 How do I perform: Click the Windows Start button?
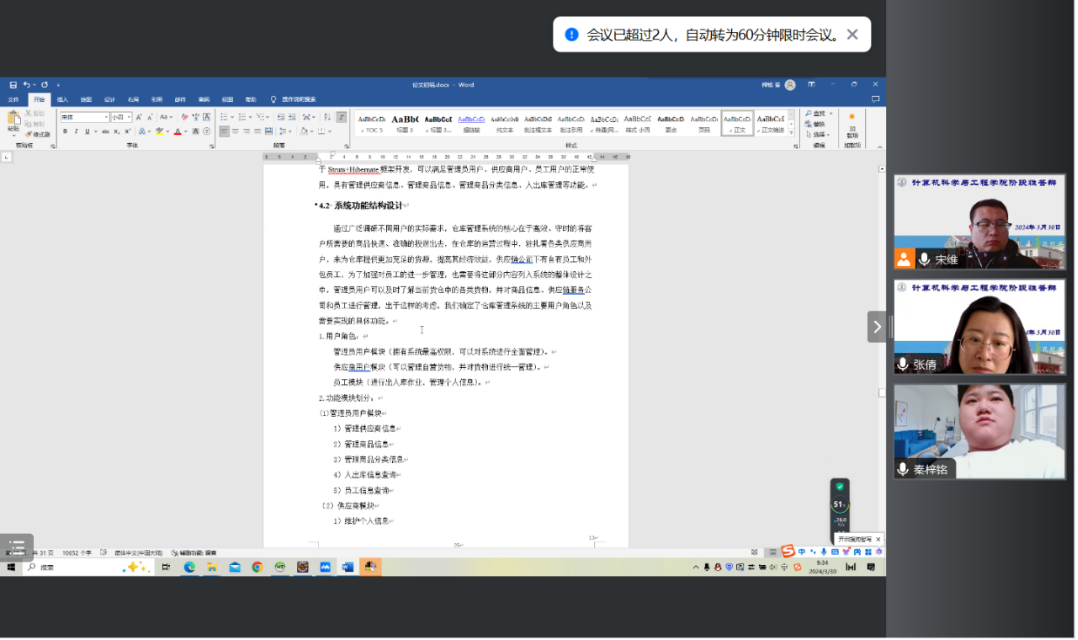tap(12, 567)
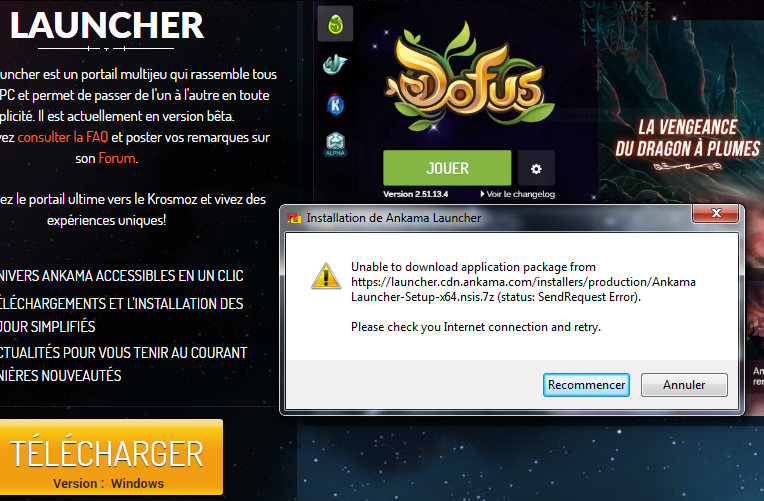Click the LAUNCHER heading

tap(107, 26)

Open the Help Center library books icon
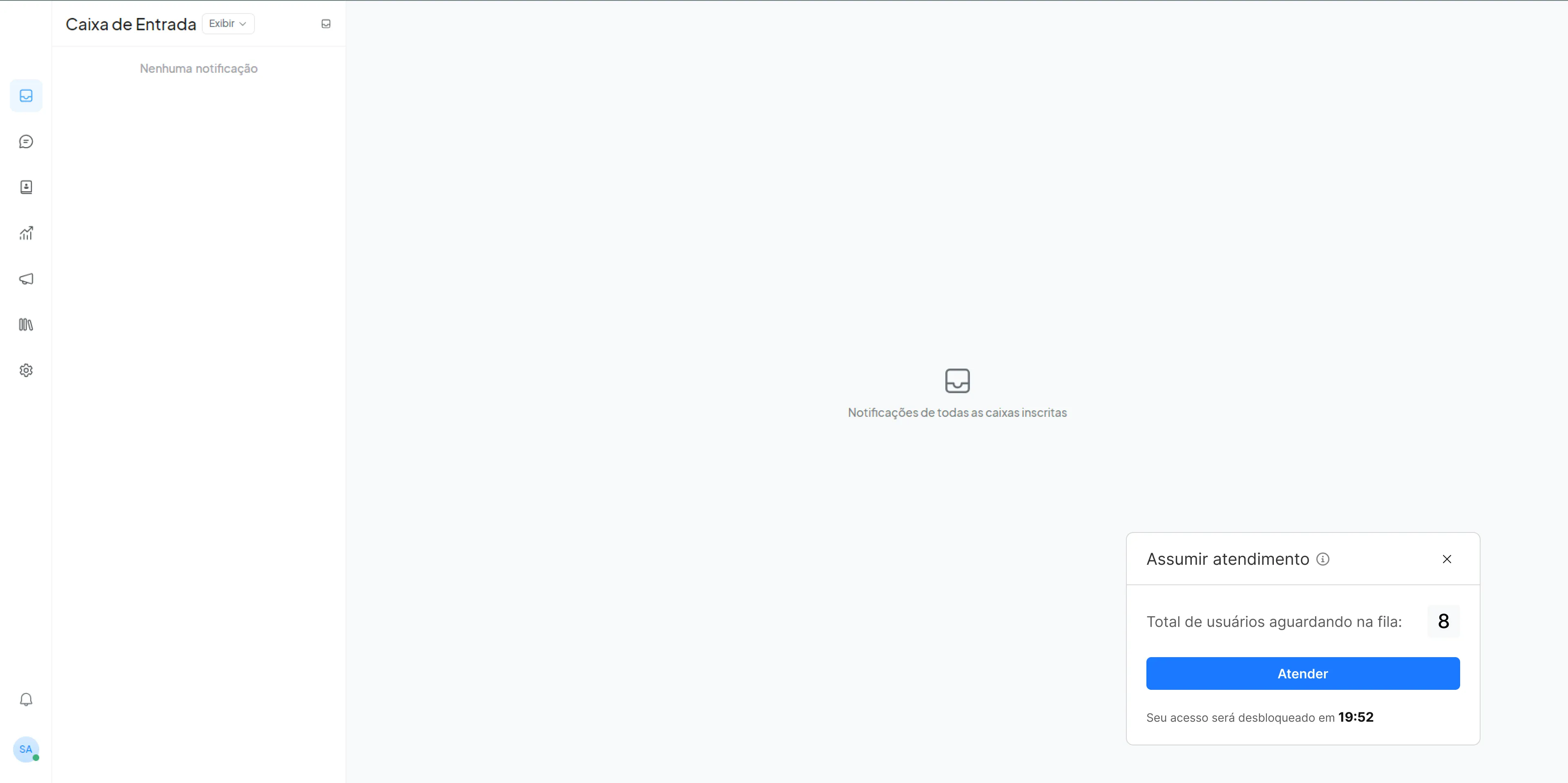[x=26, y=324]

---

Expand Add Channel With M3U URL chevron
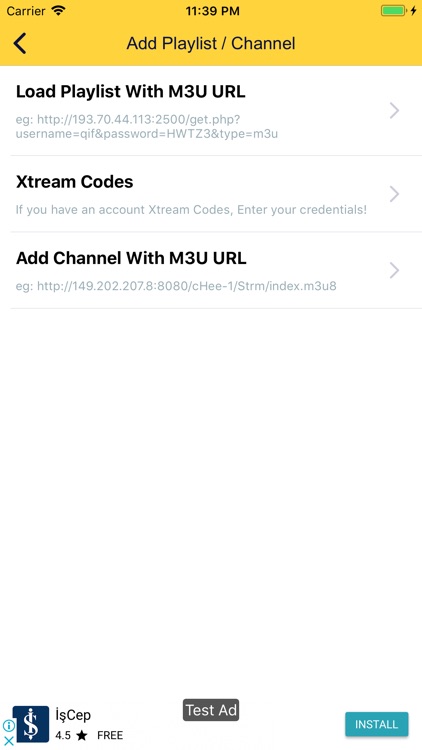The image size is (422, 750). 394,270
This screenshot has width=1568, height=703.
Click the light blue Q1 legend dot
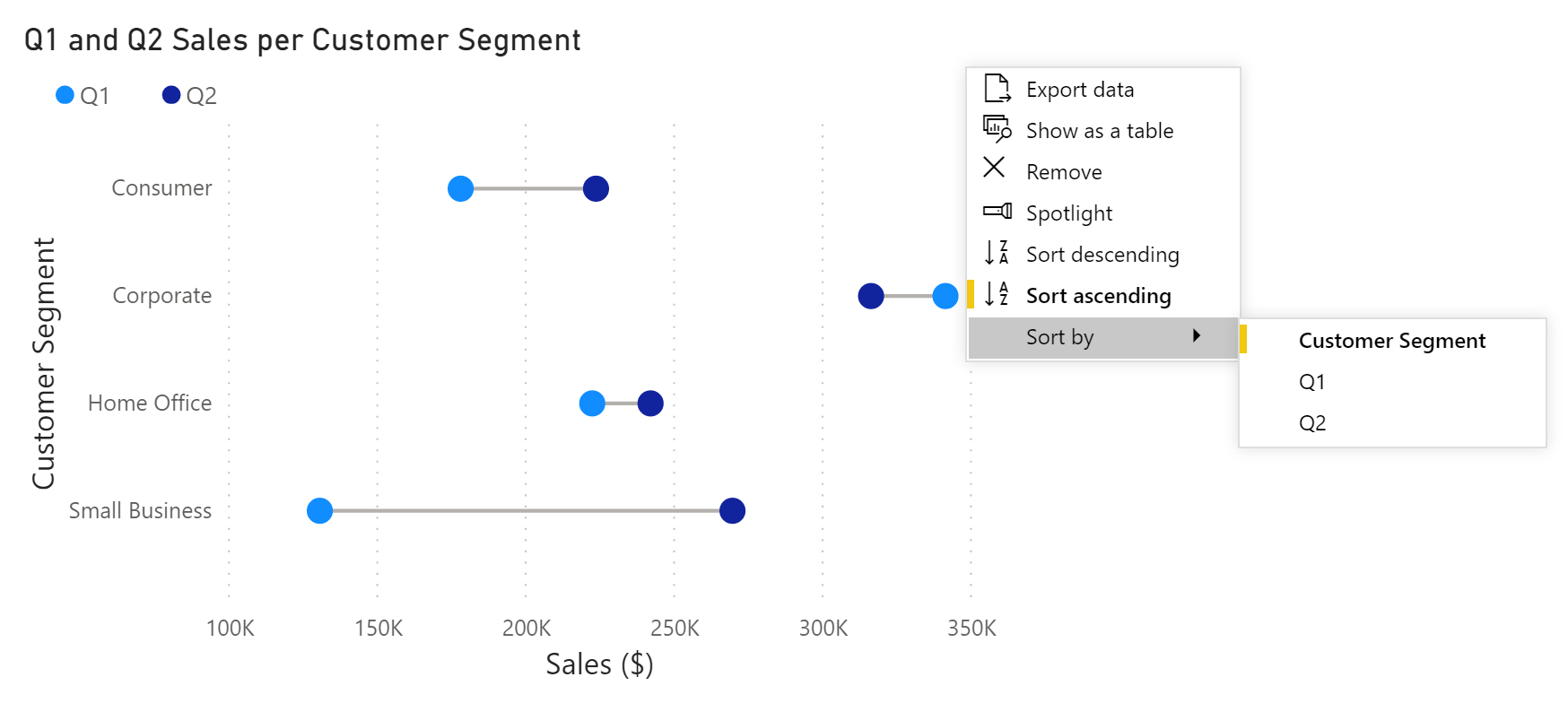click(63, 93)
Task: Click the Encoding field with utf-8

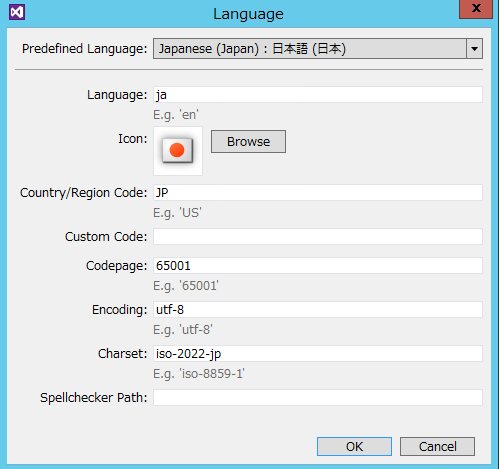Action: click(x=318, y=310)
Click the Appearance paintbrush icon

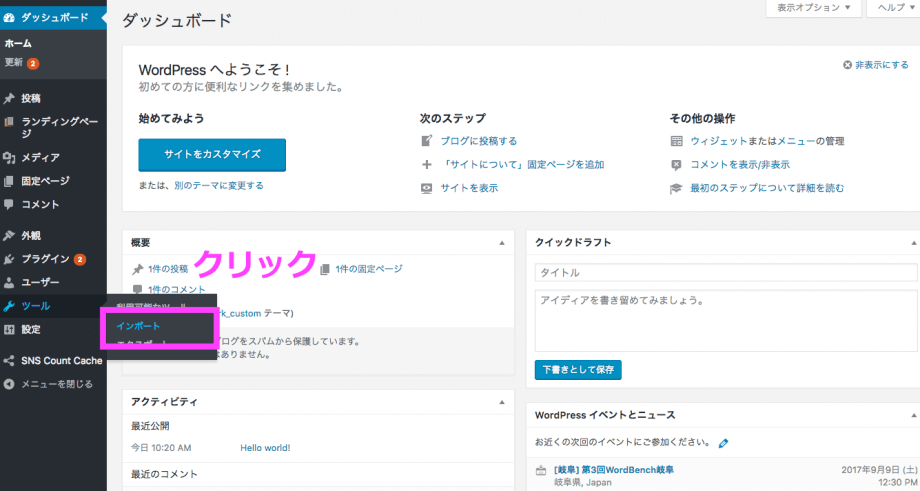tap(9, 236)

What the exercise asks —
Return the material verbatim, everything from the line containing "How do I perform: Click" down to the line containing "[x=26, y=324]", both included, with the pictures left out.

Solution to this problem —
 How do I perform: Click the Windows Start button?
tap(12, 567)
Click the LAUNCHER heading

tap(107, 26)

Open the Help Center library books icon
[x=26, y=324]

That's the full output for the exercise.